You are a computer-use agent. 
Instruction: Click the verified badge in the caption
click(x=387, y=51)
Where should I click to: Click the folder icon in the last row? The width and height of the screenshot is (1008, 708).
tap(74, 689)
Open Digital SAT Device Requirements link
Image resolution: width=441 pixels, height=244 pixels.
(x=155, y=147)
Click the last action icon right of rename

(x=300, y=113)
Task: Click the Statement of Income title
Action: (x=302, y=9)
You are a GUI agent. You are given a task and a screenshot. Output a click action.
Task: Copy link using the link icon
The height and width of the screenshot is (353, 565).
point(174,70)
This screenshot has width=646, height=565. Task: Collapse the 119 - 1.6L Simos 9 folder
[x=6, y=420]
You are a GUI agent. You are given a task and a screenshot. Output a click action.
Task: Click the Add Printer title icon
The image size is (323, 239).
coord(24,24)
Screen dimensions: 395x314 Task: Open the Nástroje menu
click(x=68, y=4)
####################
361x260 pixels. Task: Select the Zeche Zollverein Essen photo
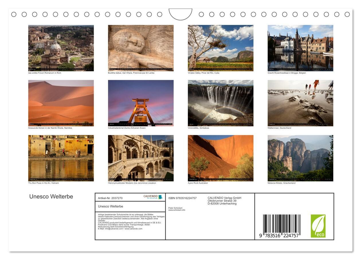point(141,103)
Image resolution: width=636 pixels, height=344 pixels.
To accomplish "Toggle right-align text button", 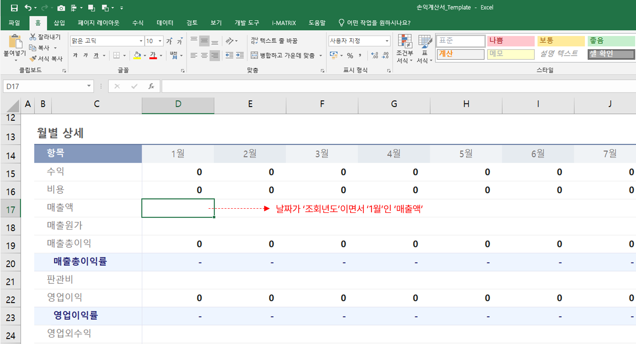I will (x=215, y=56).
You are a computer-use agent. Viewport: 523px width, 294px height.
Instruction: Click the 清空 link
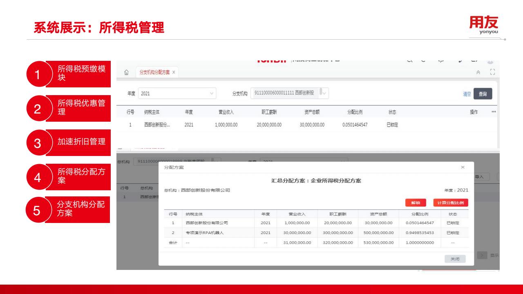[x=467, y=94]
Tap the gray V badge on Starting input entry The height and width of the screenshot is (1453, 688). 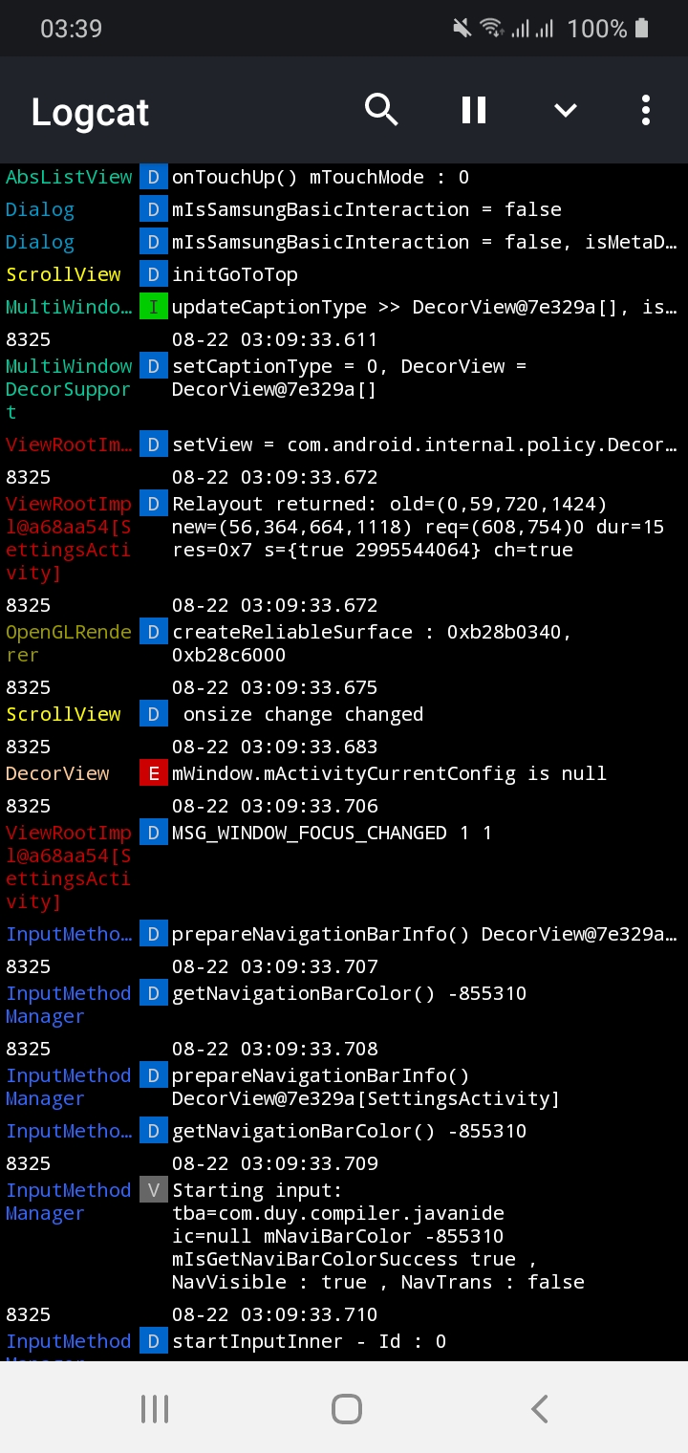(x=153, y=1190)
####################
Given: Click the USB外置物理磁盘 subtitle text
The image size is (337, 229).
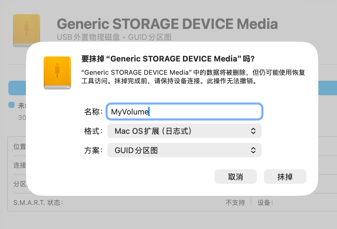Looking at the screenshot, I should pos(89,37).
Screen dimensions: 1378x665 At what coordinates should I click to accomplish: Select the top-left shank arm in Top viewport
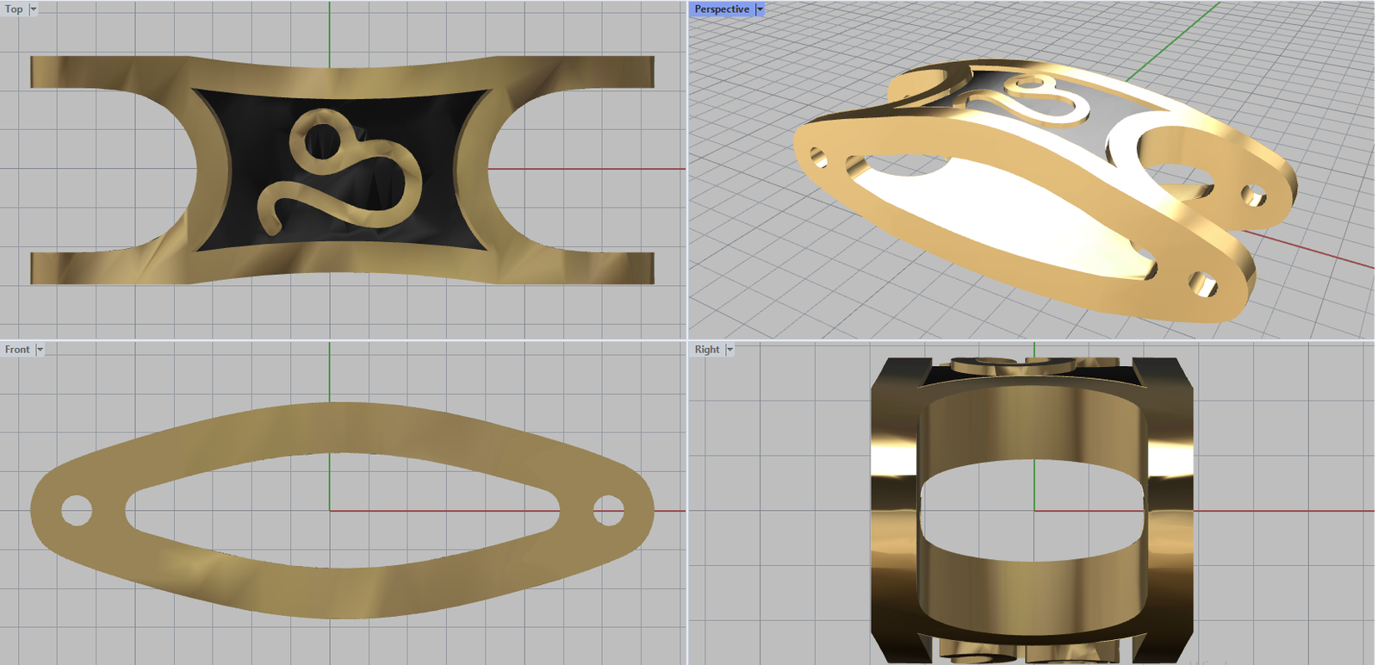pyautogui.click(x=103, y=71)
####################
Problem to work on: Tell how many lines in the material above include the word "computer", giving the number only.

Response for this exercise: 2